Okuma Metni:
* * *
ZAFER SÜNGÜSÜ
Milli Mücadele kahramanlarına başta Mustafa Kemal ve silah arkadaşları olmak üzere şükran borçluyuz
Cengiz Baysu
-
Türkler 1071’de Malazgirt Meydan Muharebesini kazandıktan kısa bir süre sonra İznik taraflarında Türkçe konuşuluyordu. Meydan savaşlarında devletler batar, yeni devletler doğar. Bir meydan muharebesinin takvimdeki tarihi, yeni bir devletin başlangıcı olabilir.
Yeni Türkiye iki meydan savaşının eseridir. Biri 1921 Ağustos’unda Sakarya Nehri boyunda, ikincisi de 1922 Ağustos’unda Afyon cephesinde verilmiştir. İkisinde de Türk ordularının başkomutanı Mustafa Kemal’dir. Nitekim askerlik tarihinde ikinci kesin çarpışmanın adı “Başkomutan Meydan Muharebesi”dir.
…
… Mustafa Kemal, yanına genelkurmay başkanını alarak Garp Cephesi Karargâhına gitti. Ordu komutanları Yakup Şevki Paşa idi. Ali İhsan Paşa, Cephe Komutanı’na karşı entrikacı davranışlarından ve ordu içinde bölücülük yaptığından geri alınmış, yerine Nurettin Paşa getirilmişti.
Çay’da toplanılmış, Fevzi Çakmak saldırı planını açıklamıştır. İsmet Paşa saldırıya karşıdır. Yakup Şevki Paşa, milletin varını yoğunu zar gibi atmanın tarihçe cinayet sayılacağını söyler. Aralarında aşağıdaki konuşma geçer. Mustafa Kemal,
---Milletin varı yoğu bundan mı ibarettir Paşam?
* * *
Veri Bölümü:
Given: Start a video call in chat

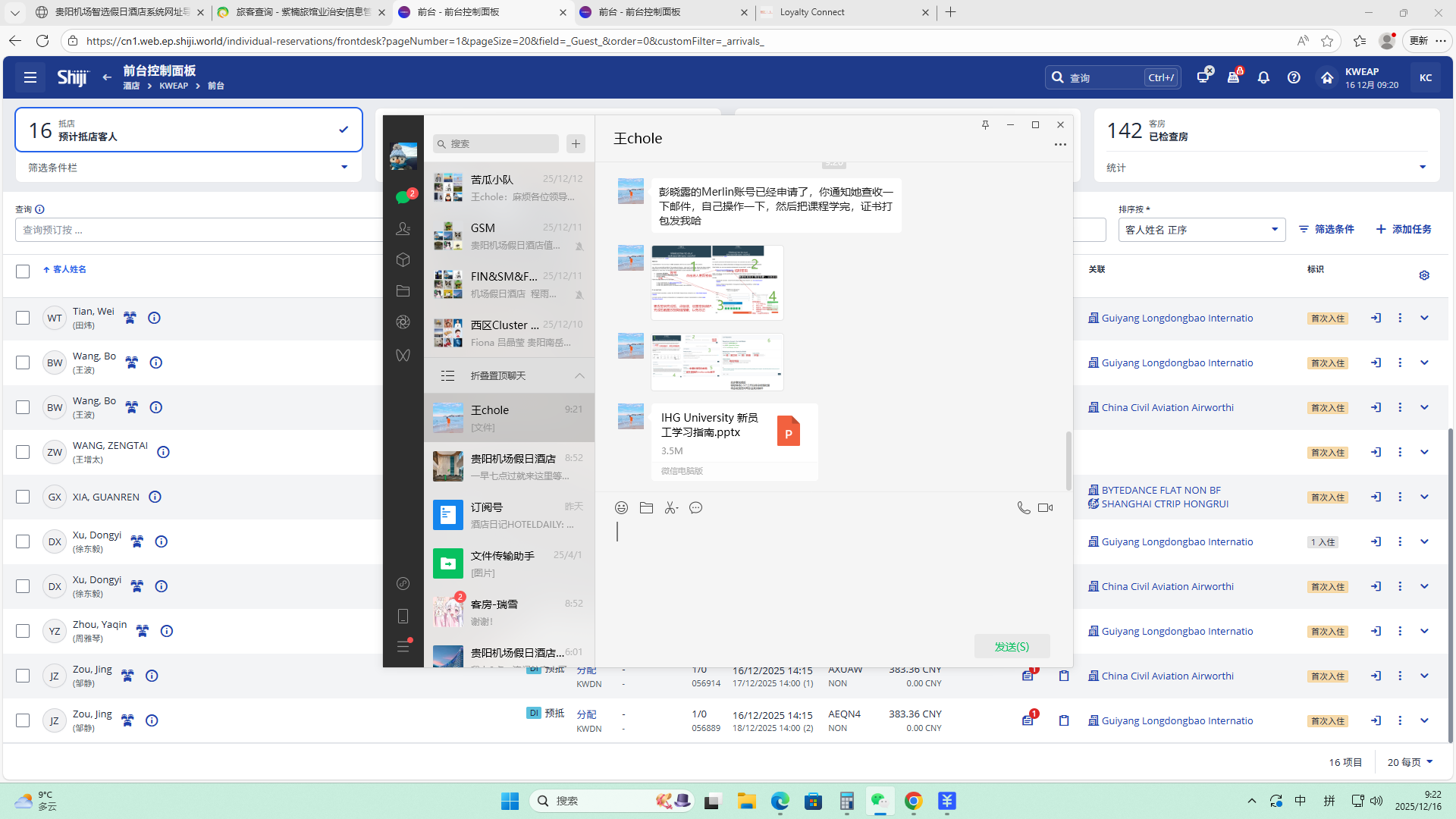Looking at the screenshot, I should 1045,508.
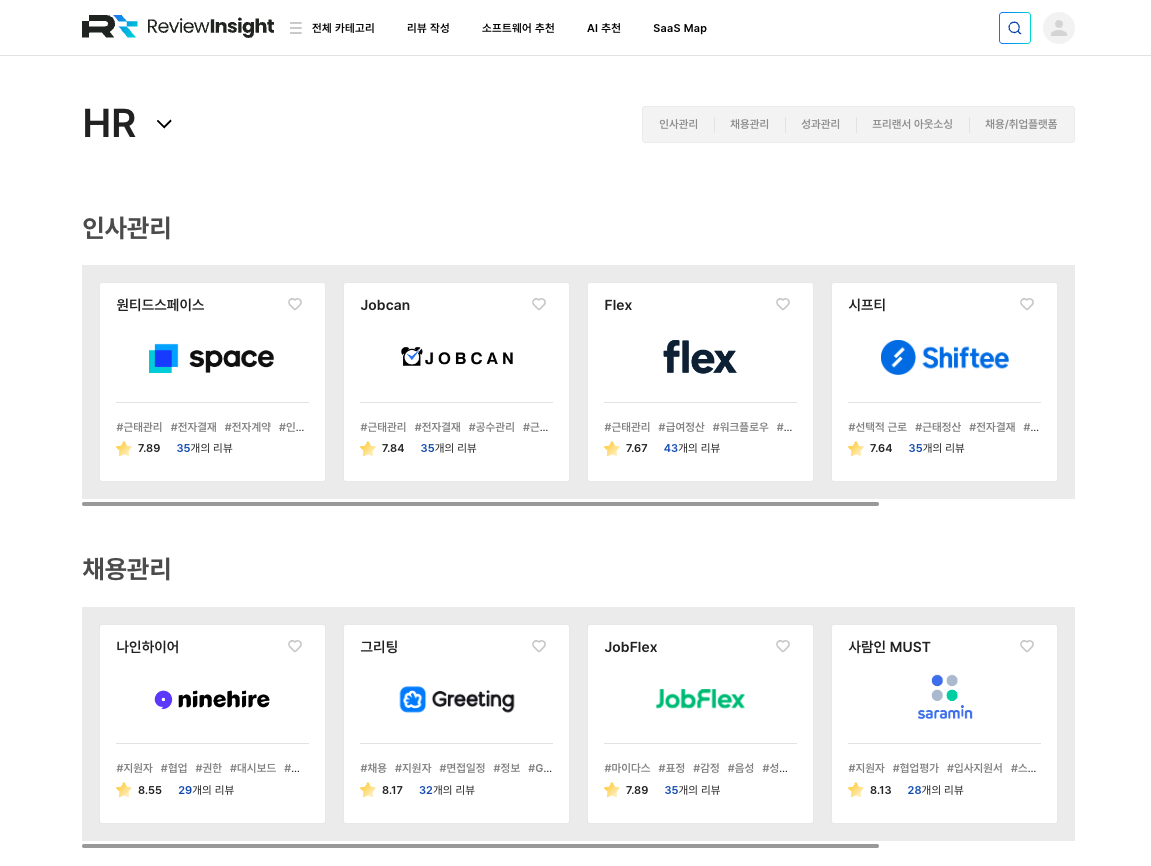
* * *
Görevler ve Alıştırmalar:
1. Okuma metninde "Yeni Türkiye iki" sözcüklerinden "Nurettin Paşa getirilmişti." sözcüklerine kadar olan bölümü harfi harfine kopyalayın.
2. Okuma metnine göre aşağıdaki soruları yanıtlayın.
(a) Malazgirt Meydan Muharebesi hangi yılda kazanılmıştır?
(b) İkinci kesin çarpışmanın askerlik tarihindeki adı nedir?
(c) Ali İhsan Paşa'nın yerine kim getirilmiştir?
3. Milli Mücadele'yi anlatan okuma metnini son cümlesinden sonrasından itibaren sürdürün.

Alıştırma Yanıtları:
1.
Yeni Türkiye iki meydan savaşının eseridir. Biri 1921 Ağustos’unda Sakarya Nehri boyunda, ikincisi de 1922 Ağustos’unda Afyon cephesinde verilmiştir. İkisinde de Türk ordularının başkomutanı Mustafa Kemal’dir. Nitekim askerlik tarihinde ikinci kesin çarpışmanın adı “Başkomutan Meydan Muharebesi”dir.
…
… Mustafa Kemal, yanına genelkurmay başkanını alarak Garp Cephesi Karargâhına gitti. Ordu komutanları Yakup Şevki Paşa idi. Ali İhsan Paşa, Cephe Komutanı’na karşı entrikacı davranışlarından ve ordu içinde bölücülük yaptığından geri alınmış, yerine Nurettin Paşa getirilmişti.

2.
(a) 1071
(b) Başkomutan Meydan Muharebesi
(c) Nurettin Paşa

3.
---Evet!
---O halde kesin sonucu bununla almak zorundayız.
Kolordu Komutanı Kemalettin Sami Paşa, bizim geri teşkilâtının düşmanı 20 km’den fazla kovalayamayacağını söyler. Mustafa Kemal,
---Bizim geri teşkilâtımız düşmanı 20 km’den fazla kovalayamaz mı?
---Hayır Paşam!
---Demek düşmanı 20 km içinde yok etmek zorundayız, der. İkinci Ordu Komutanı Nurettin Paşa ise henüz cepheye yeni geldiğinden bir fikri olmadığı cevabını verir. Fevzi Paşa ise,
---Madem ordunun bana güveni yok, ben çekiliyorum, der ve istifasın ı verir. Mustafa Kemal de genelkurmay başkanı çekildiğine göre kendisinin de komutanlık görevinde kalamayacağını bildirir. Telâşa düşen İsmet Paşa,
---Efendim, bize fikrimizi sordunuz söyledik. Yoksa hepimiz emrinizdeyiz. Ne yolda isterseniz o yolda hareket ederiz, der. Saldırıya karar verilmiştir.
Mustafa Kemal, 23-24 Ağustos gecesini yakın adamlarıyla geçirmişti. Ayrılmadan önce bir hayli yorgundu. Yanındakilere,
---Taarruz haberini alınca hesap ediniz. On beşinci günü İzmir’deyiz, demişti.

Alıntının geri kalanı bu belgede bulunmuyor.